Appropriately utilized palliative and hospice care can address these issues directly and can help immensely. But assisting with the overt killing of our terminal patients is not the answer to these important issues.

It is true that we can and should do more to properly control physical symptoms and psychosocial issues at the end-of-life. Increasing education and training in palliative and hospice care will accomplish that goal.

Caring for patients physically, emotionally, and spiritually at the end-of-life, not assisting in a suicide, is where our precious medical education resources should be allocated.

I believe that the real story here is exposing the risks and perverse incentives that the legalization of physician-assisted suicide creates. The problems are not limited to the residents of the states where it is legal; it is crossing state borders and permeating the attitude of the decision-makers who determine your care.

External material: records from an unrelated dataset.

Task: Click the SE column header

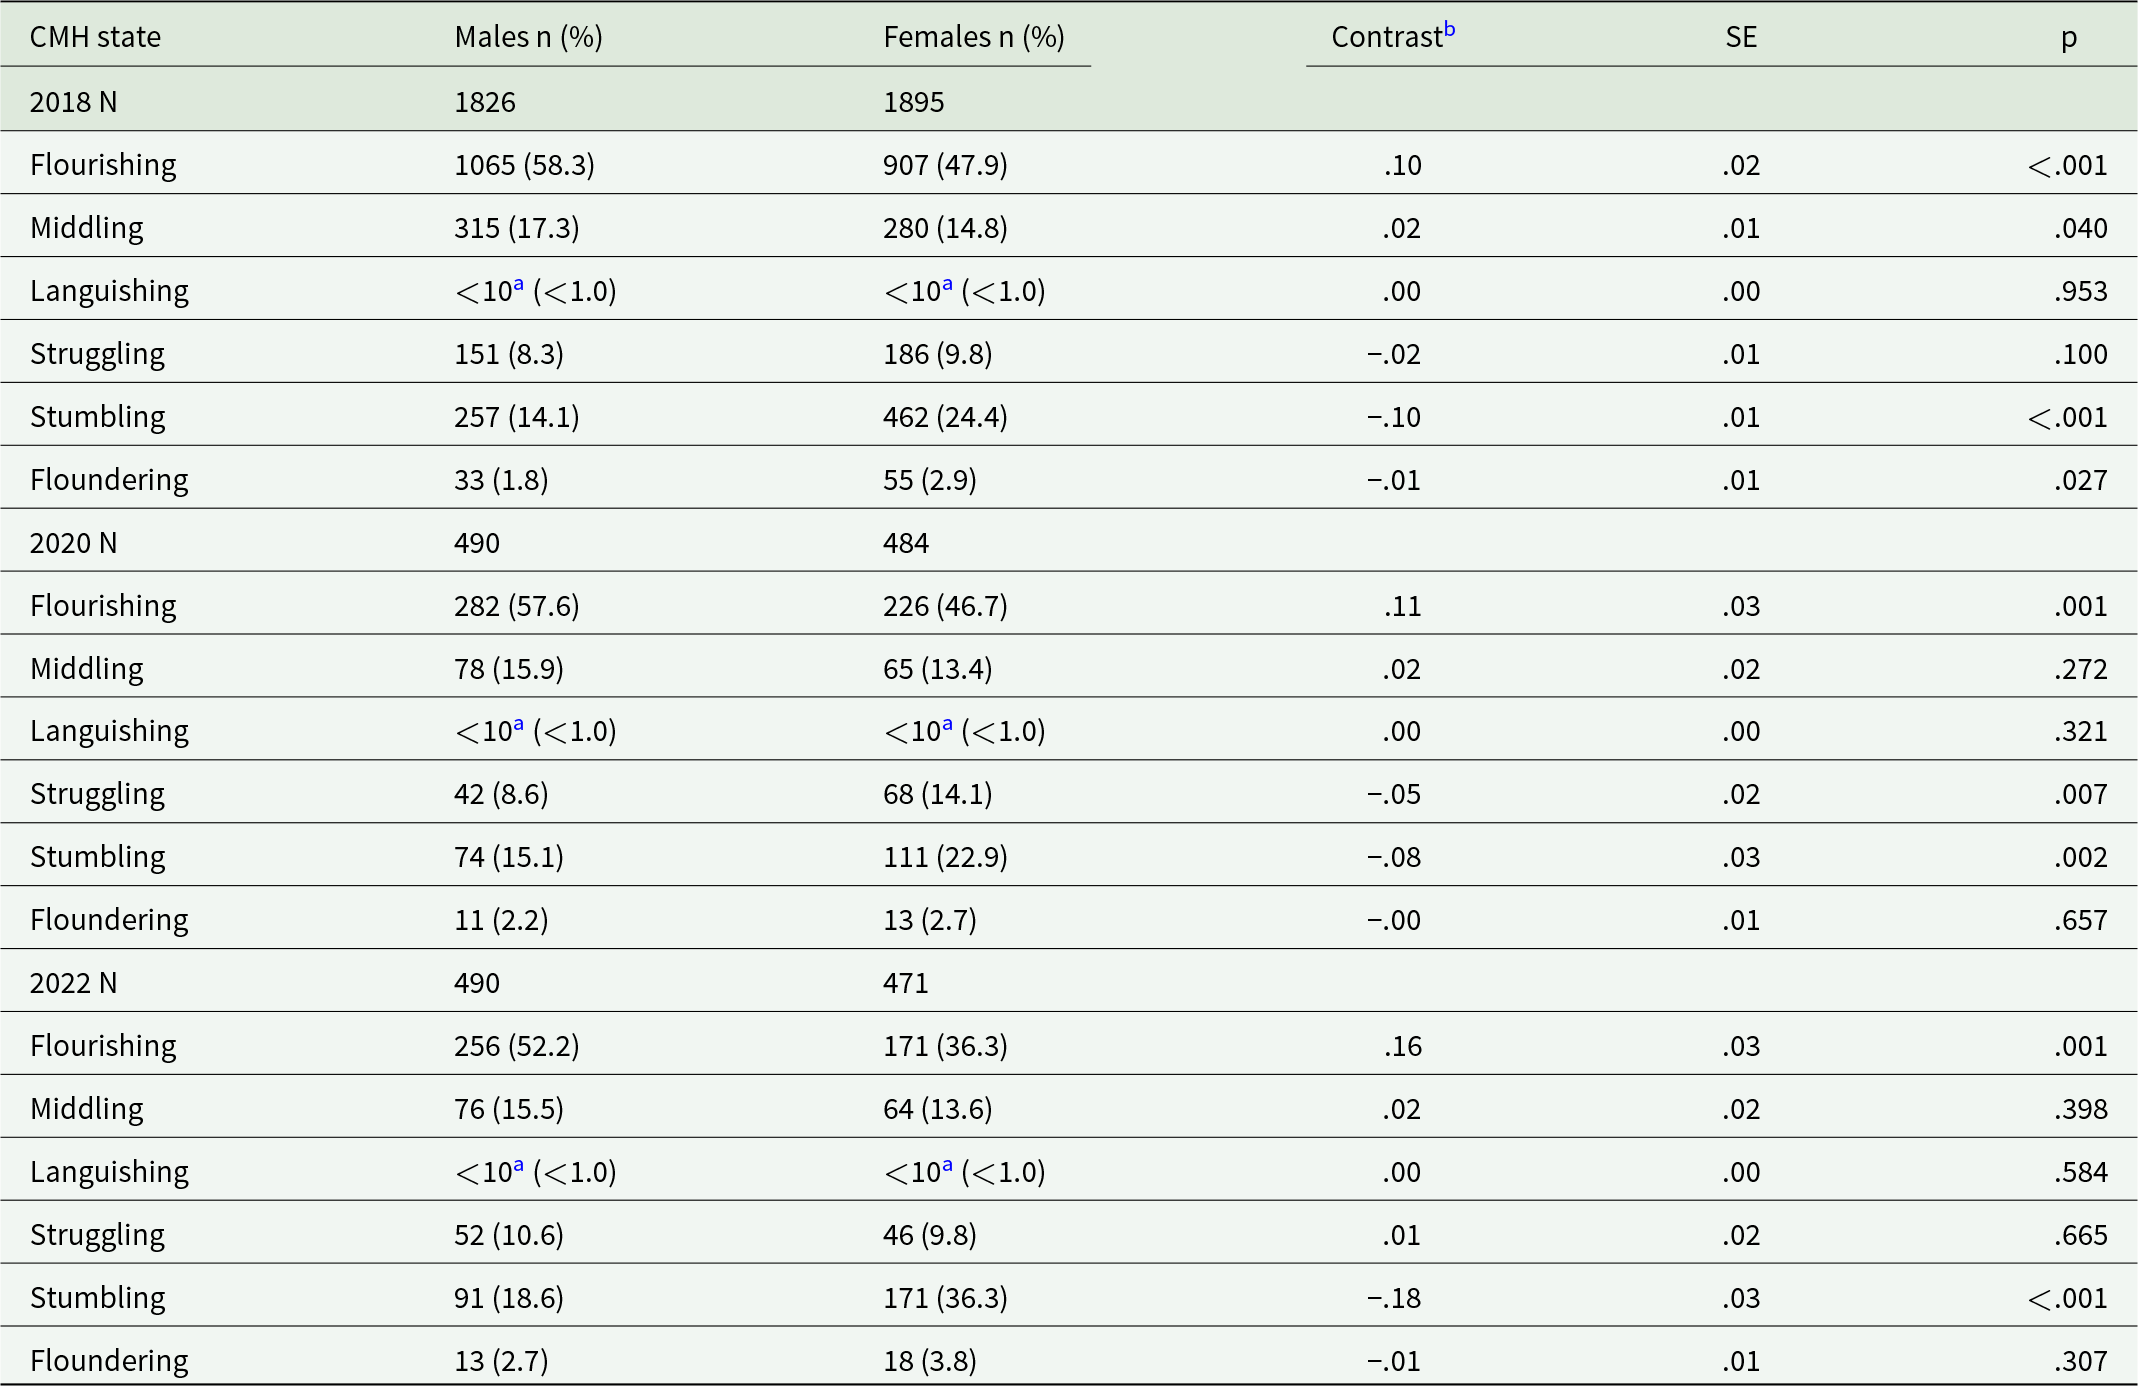Action: tap(1740, 37)
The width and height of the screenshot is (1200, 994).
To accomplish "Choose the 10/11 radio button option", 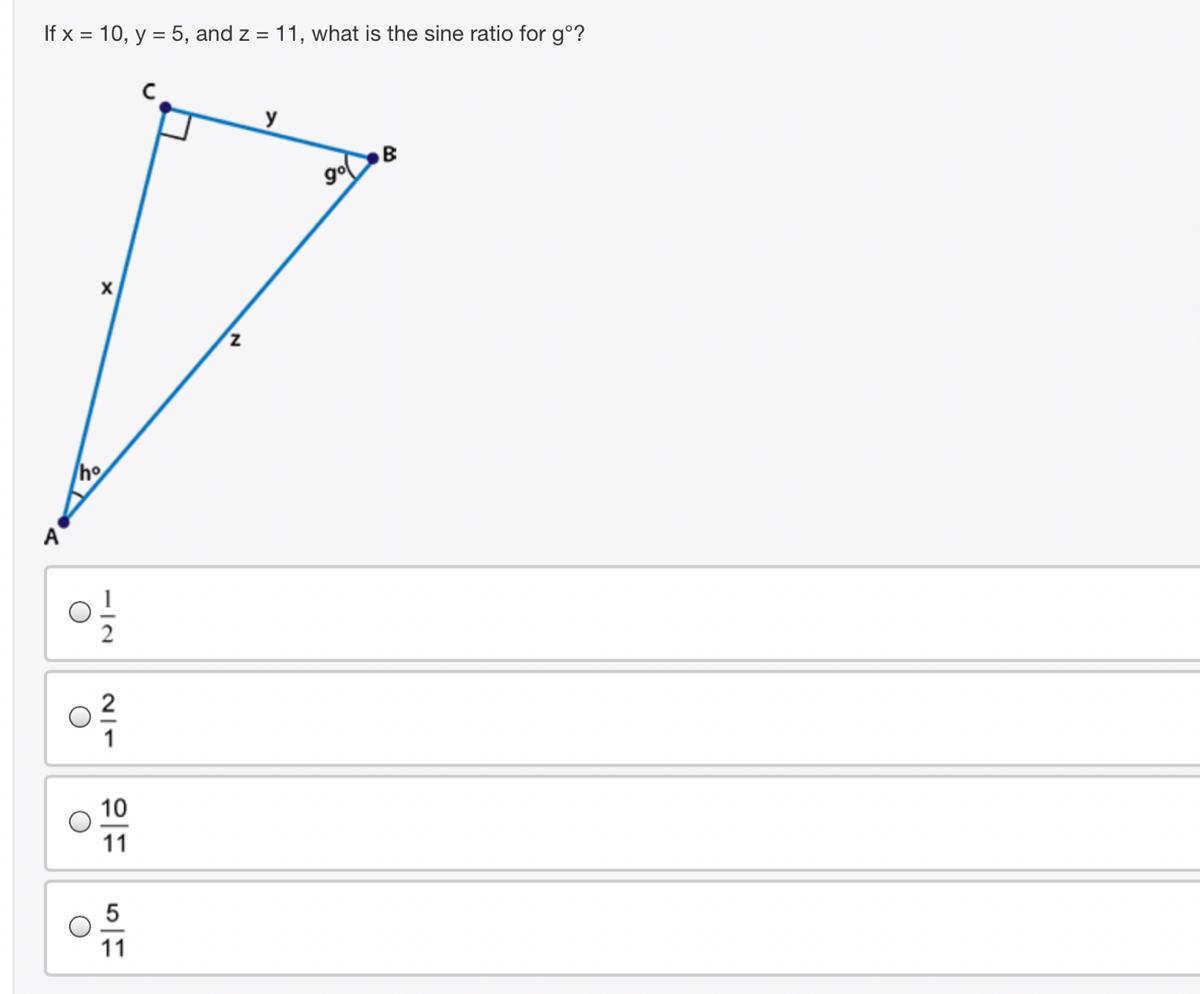I will point(80,822).
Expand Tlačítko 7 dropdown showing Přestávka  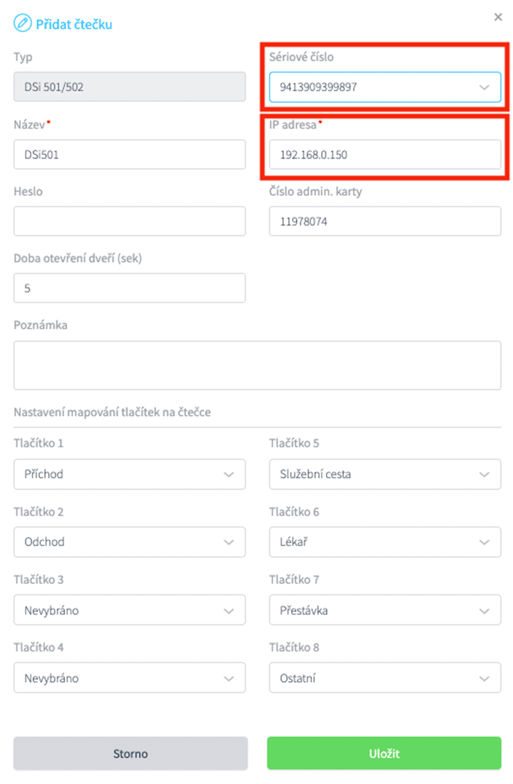384,610
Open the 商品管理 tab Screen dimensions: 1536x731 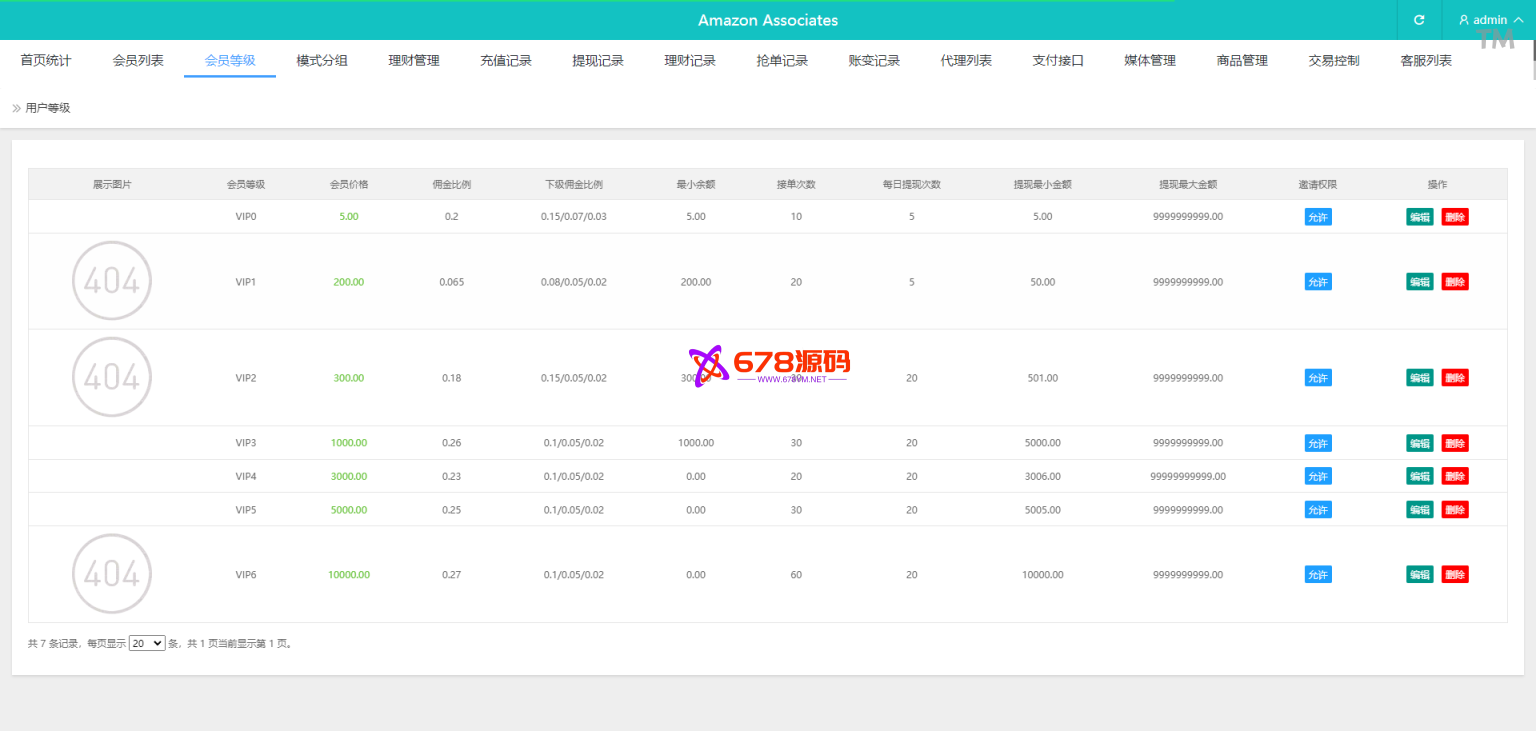pyautogui.click(x=1242, y=61)
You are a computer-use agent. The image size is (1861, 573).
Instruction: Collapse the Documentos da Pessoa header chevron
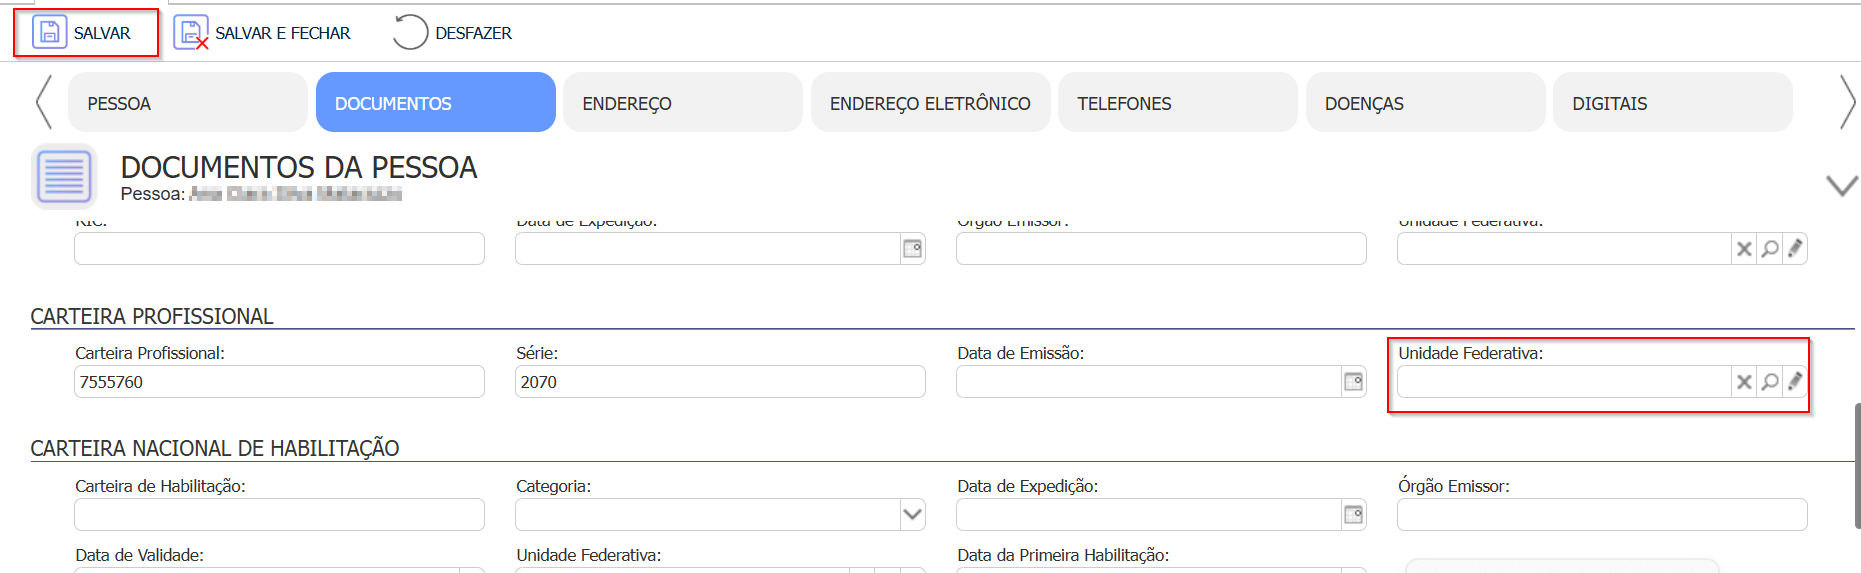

The American College of Physicians recently reiterated its opposition to physician-assisted suicide. I couldn’t agree more.

I applaud them for their honesty in pointing out the ethical problems with physician-assisted suicide. Lawmakers and health care policy advocates considering this issue should take notice — as should we all — of the very real and negative impacts this “option” has on patients, their families and on society as a whole.

Dr. T. Brian Callister, M.D., is a board-certified internal medicine specialist and the governor-elect of Nevada for the American College of Physicians. He is professor of medicine and academic hospitalist at UNR’s School of Medicine.